▶ Obiettivo del compito: Trascriva il passo dell'articolo sul governo Draghi a partire da "La campagna di" e proseguendo fino a "mediazione e dell’unanimità.", sostituendo "ministeri" con "dicasteri".

▶ Brano del documento:
---+---

Riavviare un governo finito per provare a modernizzare l'Italia

Claudio Cerasa

I nemici del premier sono più deboli, ma il draghicidio può avvenire anche per autocombustione. La trappola dell’unanimità e le svolte rimandate. Il governo Draghi deve dimostrare di essere più vivo dei partiti

Cambiare poco per cambiare tutto. Una volta conclusa la partita quirinalizia, l’attenzione di molti osservatori sarà con ogni probabilità catturata da un tema che tradizionalmente appassiona chiunque si occupi di politica ed è comprensibile che per diversi giorni le notizie sugli sconvolgimenti nei partiti prodotti dalla rielezione di Mattarella offriranno elementi utili per scrivere buone appendici al romanzo Quirinale. Prima ancora di occuparsi della salute dei partiti, con annesso bar sport, l’attenzione degli osservatori dovrebbe essere però rivolta al monitoraggio di un’altra cartella clinica che negli ultimi mesi, salvo casi particolarmente virtuosi, non ha offerto valori incoraggianti: il governo Draghi.

 

La campagna di Mario Draghi per il Quirinale ha avuto un ricasco naturale su alcune dinamiche del governo. E da inizio novembre – più o meno da quando il sottosegretario Garofoli invitò i ministeri ad attrezzarsi per una nuova fase all’interno della quale si sarebbe dovuto passare dall’approvazione delle riforme all’attuazione e alla manutenzione delle riforme – molte scelte dell’esecutivo sono state guidate da un’attenzione alla ricerca spasmodica della mediazione e dell’unanimità.

---+---

▶ Dati estratti:
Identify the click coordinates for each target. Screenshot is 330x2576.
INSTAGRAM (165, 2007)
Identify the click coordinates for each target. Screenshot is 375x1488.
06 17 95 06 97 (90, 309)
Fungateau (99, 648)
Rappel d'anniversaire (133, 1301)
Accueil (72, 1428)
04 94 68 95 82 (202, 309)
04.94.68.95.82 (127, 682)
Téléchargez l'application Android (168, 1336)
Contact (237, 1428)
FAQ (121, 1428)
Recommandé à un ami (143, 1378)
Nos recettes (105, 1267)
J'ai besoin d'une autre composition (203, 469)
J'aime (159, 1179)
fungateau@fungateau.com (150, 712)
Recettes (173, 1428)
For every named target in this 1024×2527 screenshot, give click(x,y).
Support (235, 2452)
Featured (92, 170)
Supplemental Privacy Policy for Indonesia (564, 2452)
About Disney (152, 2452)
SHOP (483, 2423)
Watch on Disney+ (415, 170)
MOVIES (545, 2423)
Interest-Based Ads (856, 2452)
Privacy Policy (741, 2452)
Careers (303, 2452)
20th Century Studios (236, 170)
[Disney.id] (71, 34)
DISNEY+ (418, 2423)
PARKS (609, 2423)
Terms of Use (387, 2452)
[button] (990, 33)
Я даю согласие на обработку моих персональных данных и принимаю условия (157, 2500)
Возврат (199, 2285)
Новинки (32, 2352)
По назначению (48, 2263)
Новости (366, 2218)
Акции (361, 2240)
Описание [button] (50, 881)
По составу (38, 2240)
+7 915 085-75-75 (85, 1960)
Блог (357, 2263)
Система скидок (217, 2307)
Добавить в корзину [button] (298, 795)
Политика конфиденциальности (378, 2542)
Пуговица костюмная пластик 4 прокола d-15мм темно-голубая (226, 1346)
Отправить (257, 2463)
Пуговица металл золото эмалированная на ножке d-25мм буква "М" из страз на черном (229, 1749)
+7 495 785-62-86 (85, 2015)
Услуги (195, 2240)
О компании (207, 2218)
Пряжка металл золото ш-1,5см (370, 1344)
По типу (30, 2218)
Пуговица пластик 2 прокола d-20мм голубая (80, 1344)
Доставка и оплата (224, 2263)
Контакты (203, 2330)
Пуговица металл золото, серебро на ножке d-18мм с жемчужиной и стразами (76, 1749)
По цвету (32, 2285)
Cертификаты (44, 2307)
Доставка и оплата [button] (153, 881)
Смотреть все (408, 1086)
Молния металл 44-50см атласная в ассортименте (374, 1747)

---+---

▶ Risposta al compito:
La campagna di Mario Draghi per il Quirinale ha avuto un ricasco naturale su alcune dinamiche del governo. E da inizio novembre – più o meno da quando il sottosegretario Garofoli invitò i dicasteri ad attrezzarsi per una nuova fase all’interno della quale si sarebbe dovuto passare dall’approvazione delle riforme all’attuazione e alla manutenzione delle riforme – molte scelte dell’esecutivo sono state guidate da un’attenzione alla ricerca spasmodica della mediazione e dell’unanimità.